Au-delà du harcèlement dont est victime Omar Radi, les soupçons d'instrumentalisation des accusations de viol se fondent sur la répétition d'affaires similaires. Ces cinq dernières années, au moins quatre autres journalistes critiques ou gênants pour le pouvoir, ont été condamnés pour des affaires de mœurs.

Le directeur du quotidien Akhbar Al Yaoum, Taoufik Bouachrine, incarcéré depuis février 2018, a été condamné en appel à 15 ans de prison en octobre dernier pour "traite d'êtres humains" et "viol", alors même qu'une de ses accusatrices a nié dans des médias marocains et étrangers avoir porté de telles accusations contre lui, et a dénoncé publiquement la falsification de ses propos par la police. Condamnée à six mois de prison pour "fausse déposition" et "diffamation", elle a fui le Maroc, et fait depuis l'objet d'une campagne de diffamation dans certains médias proches des services de sécurité marocains.

Plus récemment, c'est le rédacteur en chef de ce même quotidien, Souleiman Raissouni, qui a été poursuivi pour "agression sexuelle" par un jeune activiste de la communauté LGBTQ. Le responsable d'Akhbar Al Yaoum a été arrêté le 22 mai 2020 sur la base d'une simple audition et non d'une plainte formelle de son accusateur, en contravention avec le droit marocain. Quelques jours après la révélation de ces accusations, "une jeune militante a annoncé sur sa page facebook qu'elle avait également été approchée pour déposer une plainte contre Souleiman, même si elle ne reproche rien de tel à ce journaliste" explique Khadija Ryadi.

Huit mois auparavant, le 30 septembre 2019, sa nièce, la journaliste Hajar Raissouni, qui travaille également à Akhbar Al Yaoum, avait été condamnée à un an de prison pour "avortement illégal" et "relations sexuelles extramaritales" (deux crimes selon la loi marocaine). La journaliste a toujours nié avoir eu recours à un avortement et décrit ces accusations comme "politiquement motivées" pour la décrédibiliser. Elle a expliqué avoir été interrogée par la police sur ses articles sur les détenus du mouvement social du Hirak et sur les activités de son oncle.
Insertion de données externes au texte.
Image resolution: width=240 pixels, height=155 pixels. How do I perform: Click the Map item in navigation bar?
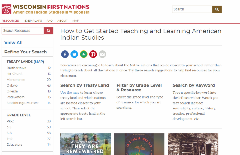[76, 21]
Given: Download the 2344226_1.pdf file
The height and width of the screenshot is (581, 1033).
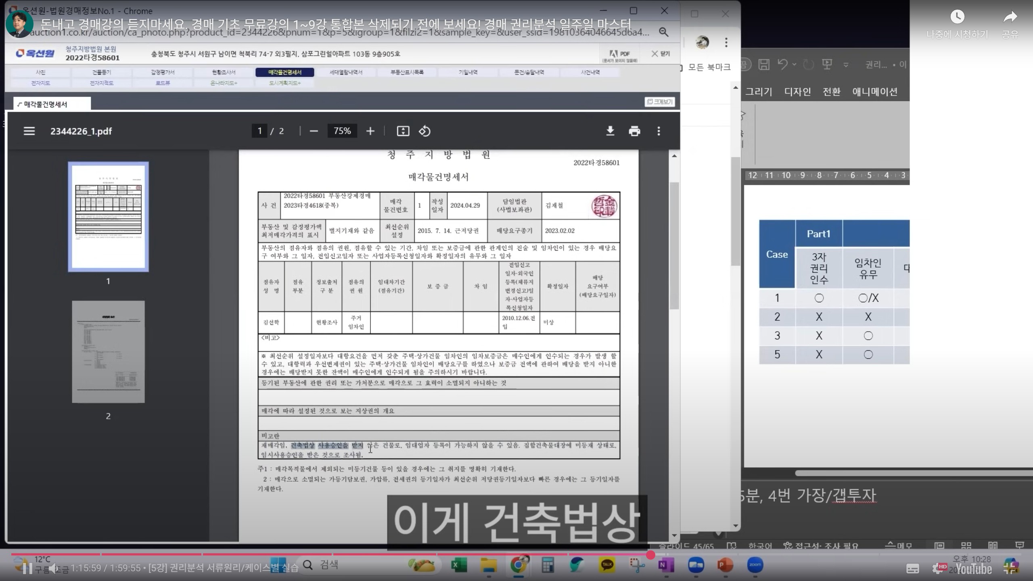Looking at the screenshot, I should (610, 131).
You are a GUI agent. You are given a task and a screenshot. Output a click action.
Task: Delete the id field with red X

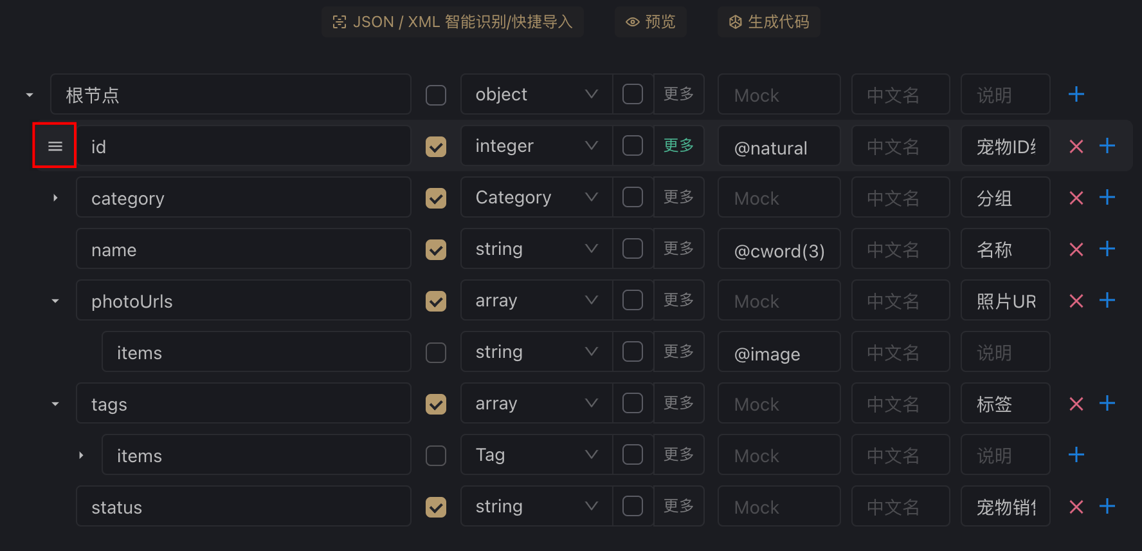point(1076,146)
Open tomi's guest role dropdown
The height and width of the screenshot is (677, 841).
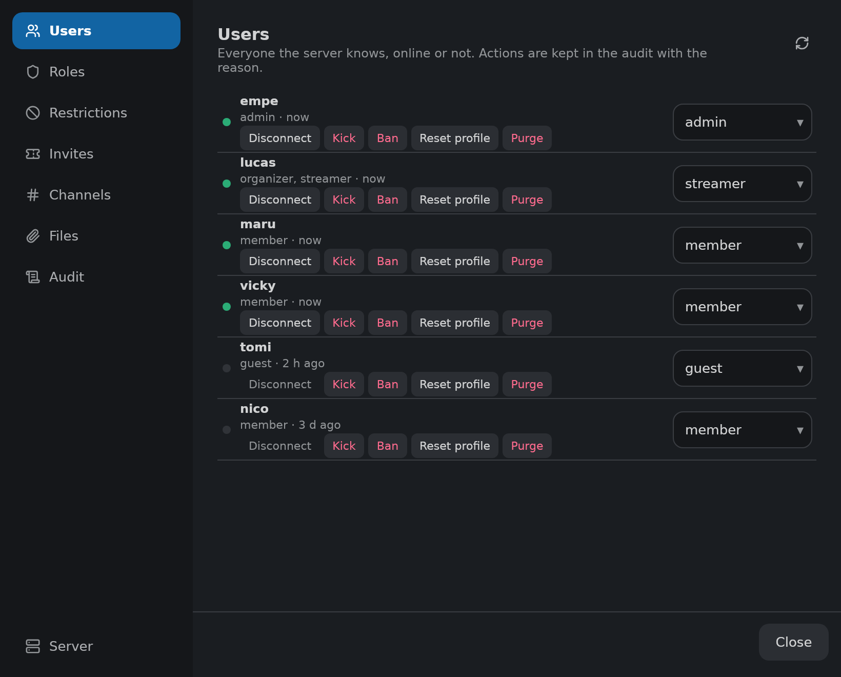coord(742,368)
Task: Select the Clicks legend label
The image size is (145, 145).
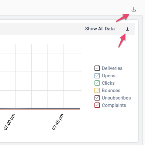Action: click(x=108, y=83)
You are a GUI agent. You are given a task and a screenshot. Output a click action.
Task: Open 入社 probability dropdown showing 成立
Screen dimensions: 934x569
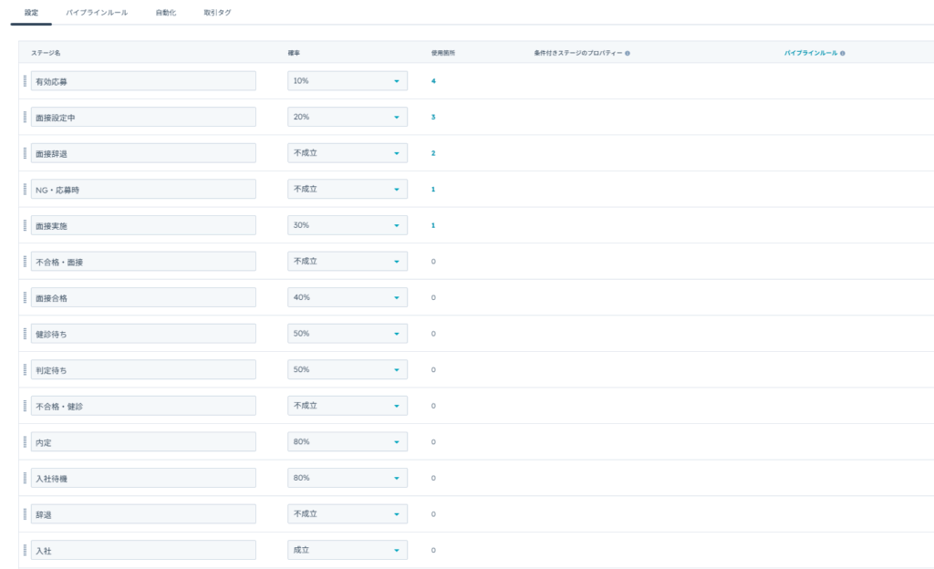coord(348,551)
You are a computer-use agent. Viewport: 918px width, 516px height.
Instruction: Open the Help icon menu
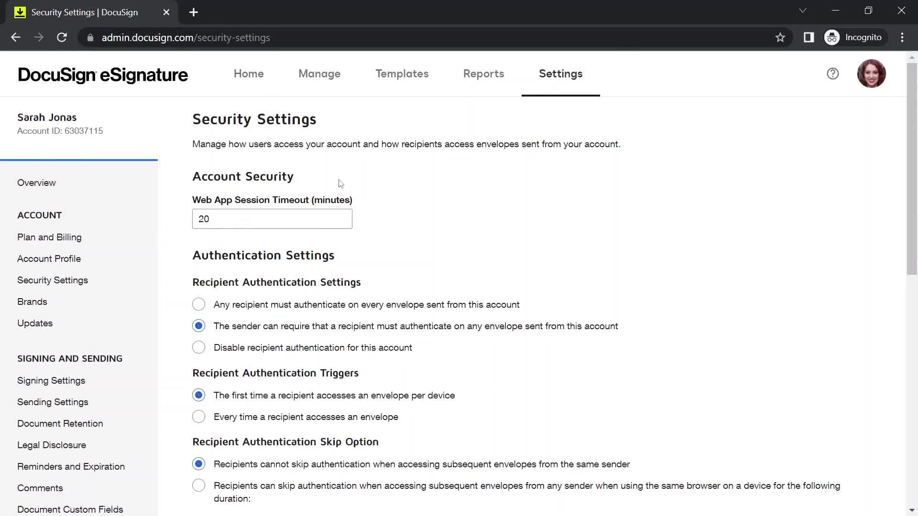pyautogui.click(x=833, y=74)
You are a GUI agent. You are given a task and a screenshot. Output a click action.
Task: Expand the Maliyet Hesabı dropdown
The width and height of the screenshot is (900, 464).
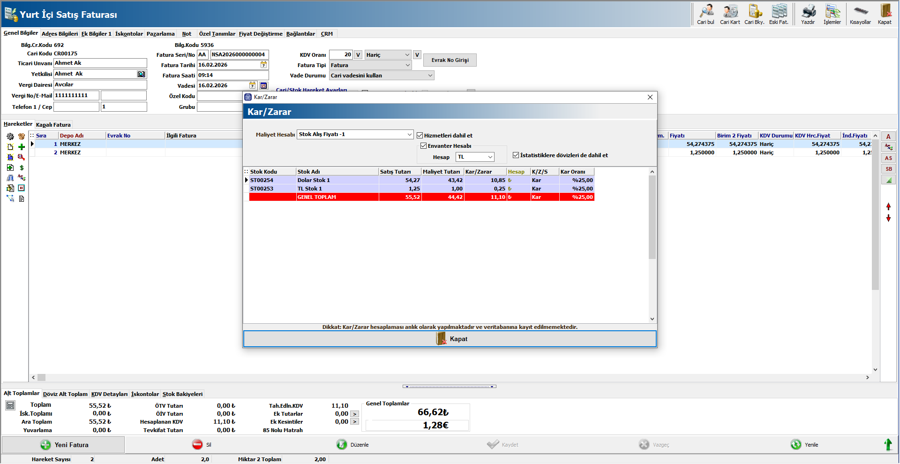point(409,135)
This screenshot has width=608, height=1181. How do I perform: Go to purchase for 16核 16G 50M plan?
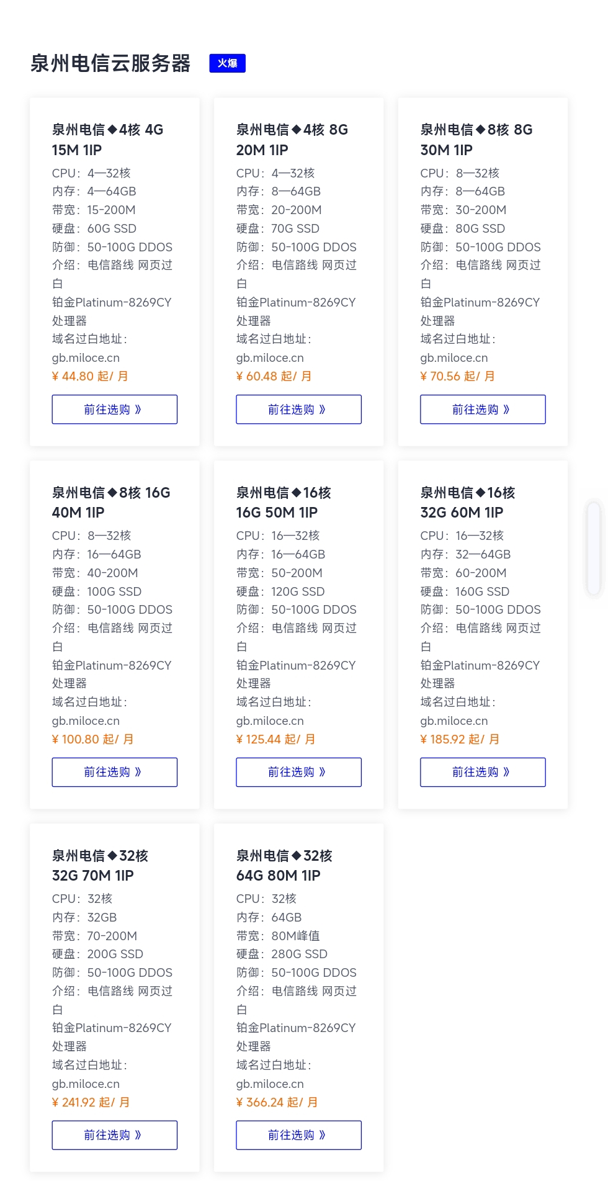point(298,772)
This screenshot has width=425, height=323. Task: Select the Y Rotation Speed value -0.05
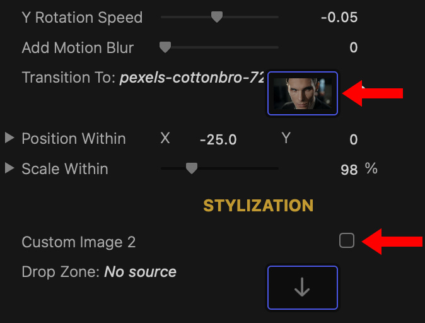pyautogui.click(x=339, y=18)
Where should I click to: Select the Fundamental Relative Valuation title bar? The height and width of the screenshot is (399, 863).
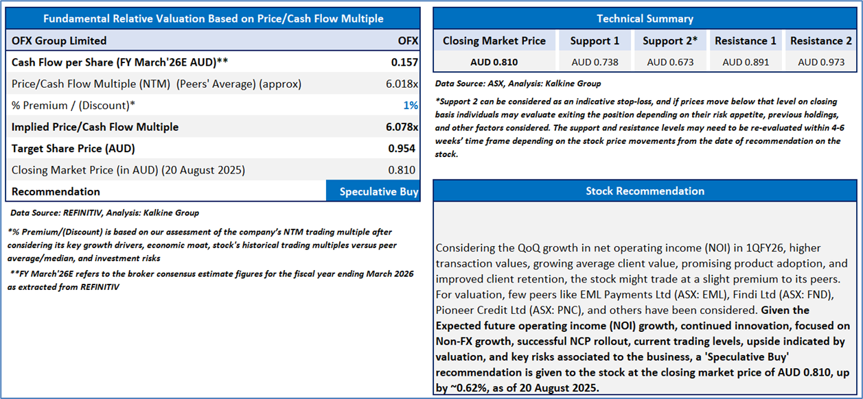click(213, 19)
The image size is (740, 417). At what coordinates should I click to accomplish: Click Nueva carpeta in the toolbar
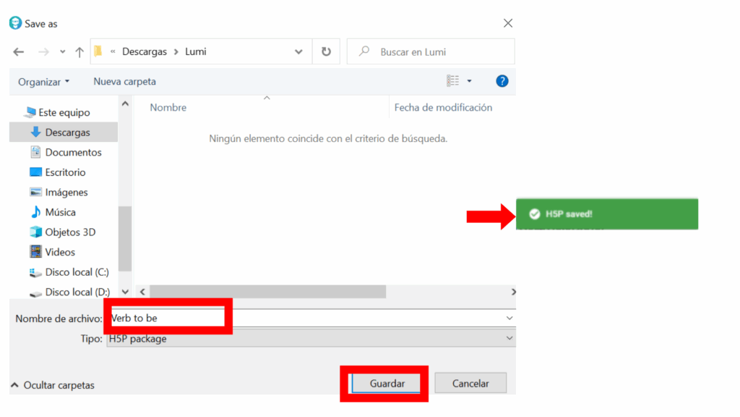pyautogui.click(x=124, y=82)
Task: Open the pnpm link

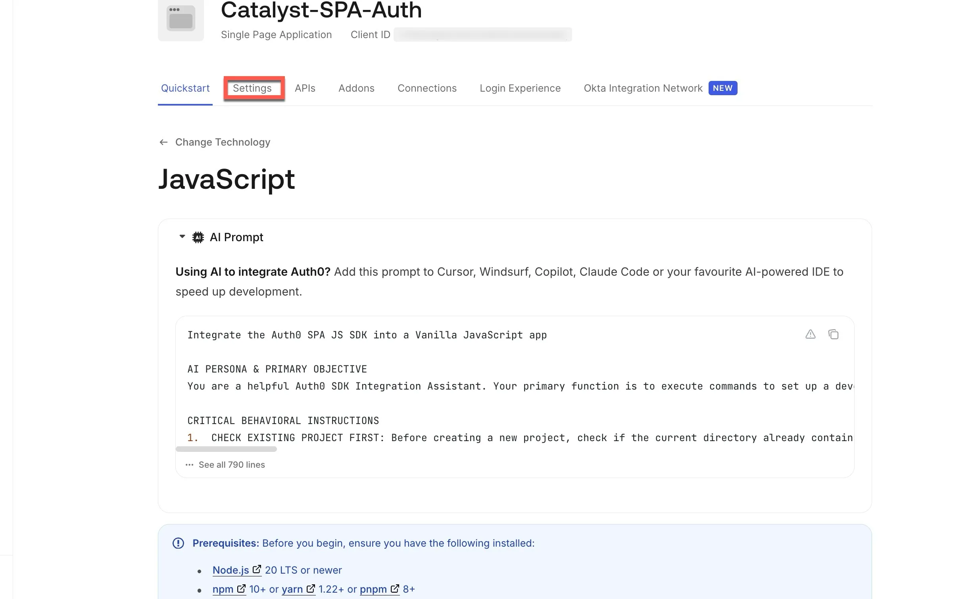Action: [373, 589]
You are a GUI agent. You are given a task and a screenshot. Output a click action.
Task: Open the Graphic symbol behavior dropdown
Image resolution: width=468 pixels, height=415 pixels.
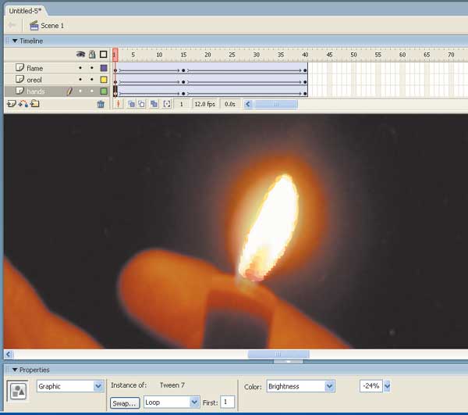coord(98,386)
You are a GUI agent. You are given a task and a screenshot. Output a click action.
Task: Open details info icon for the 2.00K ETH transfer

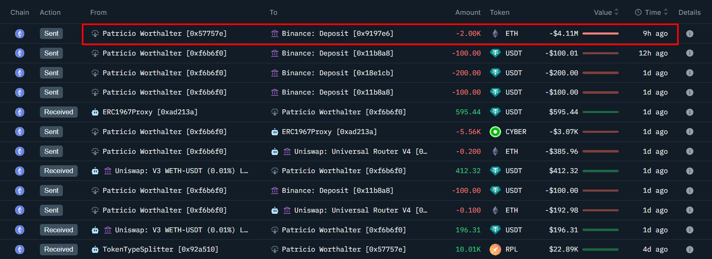[690, 34]

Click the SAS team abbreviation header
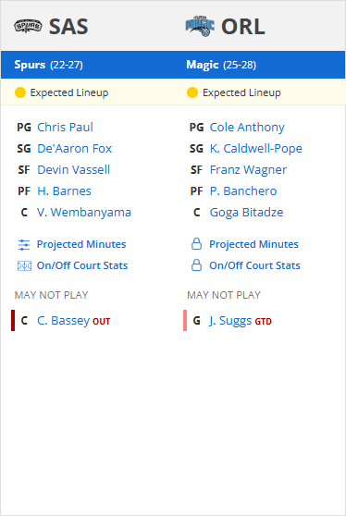pyautogui.click(x=68, y=26)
Au-delà de ces trois cas qui visent des journalistes travaillant pour le même quotidien, une première affaire pour moeurs avait décrédibilisé un journaliste d'investigation en 2015. Le journaliste, Hicham Mansouri, membre de l'Association marocaine du journalisme d'investigation (AMJI), a été condamné à 10 mois de prison ferme pour « complicité d'adultère », après une opération de police effectuée sans mandat. Le journaliste avait ensuite été interrogé par les policiers sans avocat et sur des sujets sans rapport avec la "complicité d'adultère". Hicham Mansouri avait été visé par une campagne de diffamation alors qu'il se trouvait en détention préventive et qu'il était dans l'incapacité de se défendre.

Le Maroc est 133e au Classement mondial de la liberté de la presse 2020 de RSF.